David Dreyfus commented on PIG-3979:

Comment at line 279:
The second tier should at least allow one tuple before it tries to aggregate.
This code retains the total number of tuples in the buffer while guaranteeing 
the second tier has at least one tuple.

The difference between doSpill and doContingentSpill:
The doSpill flag is set when spilling is running or needs to run.
It is set by POPartialAgg when its buffers are full after having run aggregations.
The doContingentSpill flag is set when the SpillableMemoryManager is notified
by GC that the runtime is low on memory and the SpillableMemoryManager identifies
the particular buffer as a good spill candidate because it is large. The contingent spill
logic tries 
to satisfy the memory manager's request for freeing memory by aggregating data
rather than just spilling records to disk. 

> group all performance, garbage collection, and incremental aggregation
> ----------------------------------------------------------------------
>                 Key: PIG-3979
>                 URL: https://issues.apache.org/jira/browse/PIG-3979
>             Project: Pig
>          Issue Type: Improvement
>          Components: impl
>    Affects Versions: 0.12.0, 0.11.1
>            Reporter: David Dreyfus
>            Assignee: David Dreyfus
>             Fix For: 0.14.0
>         Attachments: PIG-3979-3.patch, PIG-3979-v1.patch, POPartialAgg.java.patch, SpillableMemoryManager.java.patch
> I have a PIG statement similar to:
> summary = foreach (group data ALL) generate 
> COUNT(data.col1), SUM(data.col2), SUM(data.col2)
> , Moments(col3)
> , Moments(data.col4)
> There are a couple of hundred columns.
> I set the following:
> SET pig.exec.mapPartAgg true;
> SET pig.exec.mapPartAgg.minReduction 3;
> SET pig.cachedbag.memusage 0.05;
> I found that when I ran this on a JVM with insufficient memory, the process eventually
timed out because of an infinite garbage collection loop.

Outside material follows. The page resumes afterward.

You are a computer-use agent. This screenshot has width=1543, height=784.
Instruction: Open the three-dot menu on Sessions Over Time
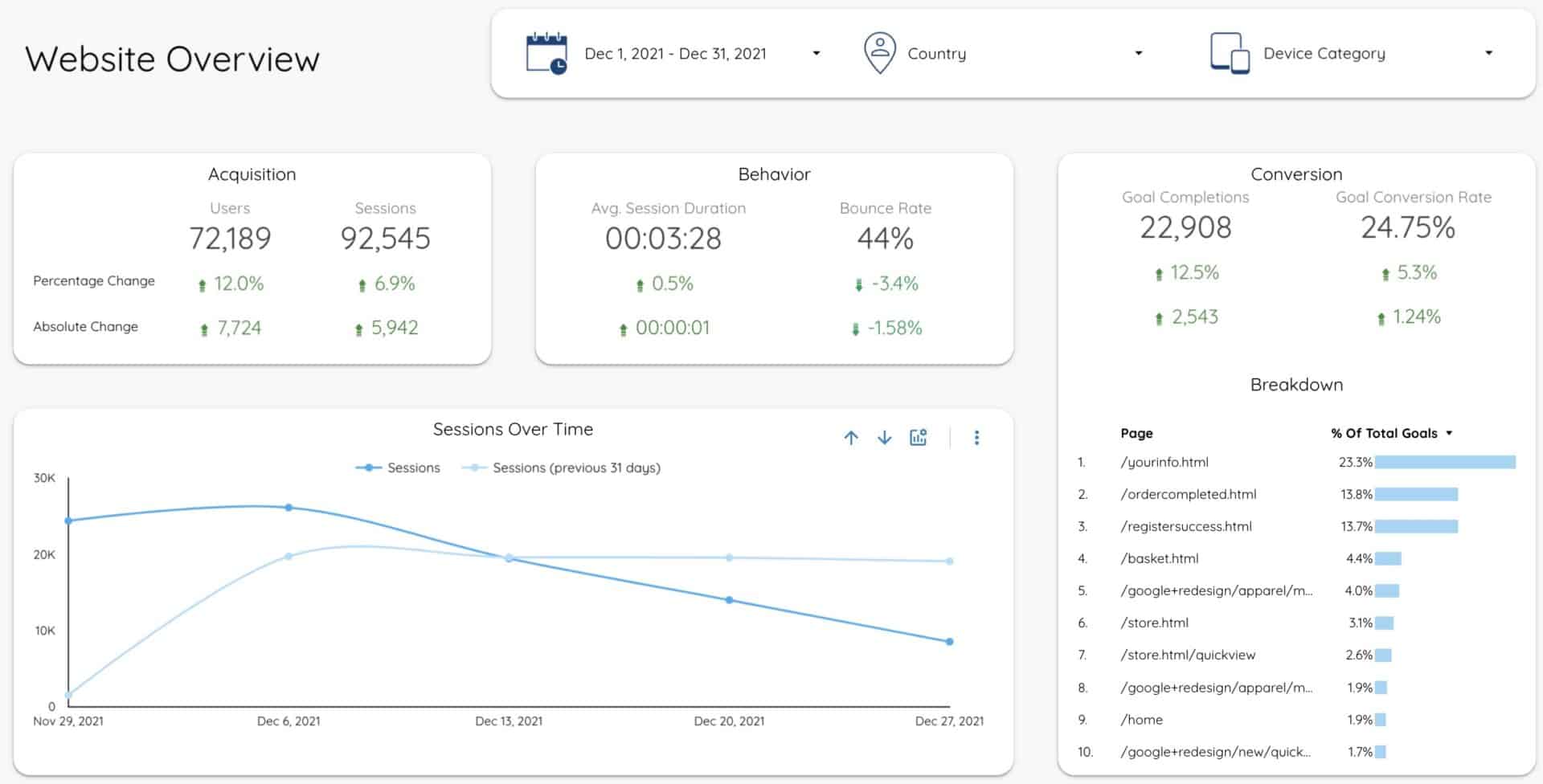977,438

> The problem was invariant to the memusage setting.
> I solved the problem by making changes to:
> org.apache.pig.backend.hadoop.executionengine.physicalLayer.relationalOperator.POPartialAgg.java
> Rather than reading in 10000 records to establish an estimate of the reduction, I make
an estimate after reading in enough tuples to fill pig.cachedbag.memusage percent of Runtime.getRuntime().maxMemory().

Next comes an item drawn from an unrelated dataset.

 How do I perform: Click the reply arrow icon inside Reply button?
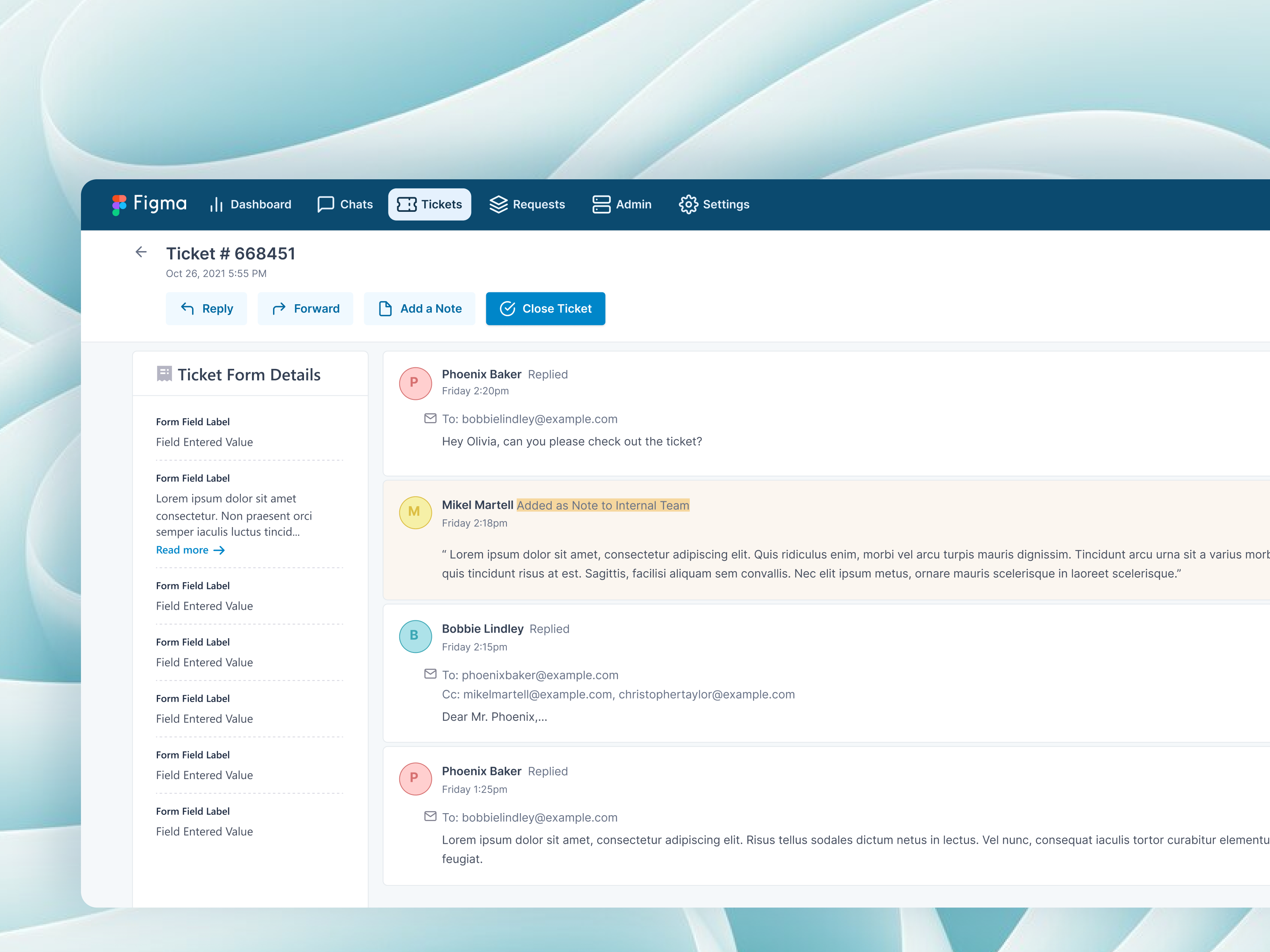point(187,308)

> I also made a change to guarantee at least one record allowed in second tier storage.
In the current implementation, if the reduction is very high 1000:1, space in second tier
storage is zero.
> With these changes, I can summarize large data sets with small JVMs. I also find that
setting pig.cachedbag.memusage to a small number such as 0.05 results in much better garbage
collection performance without reducing throughput. I suppose tuning GC would also solve a
problem with excessive garbage collection.
> The performance is sweet.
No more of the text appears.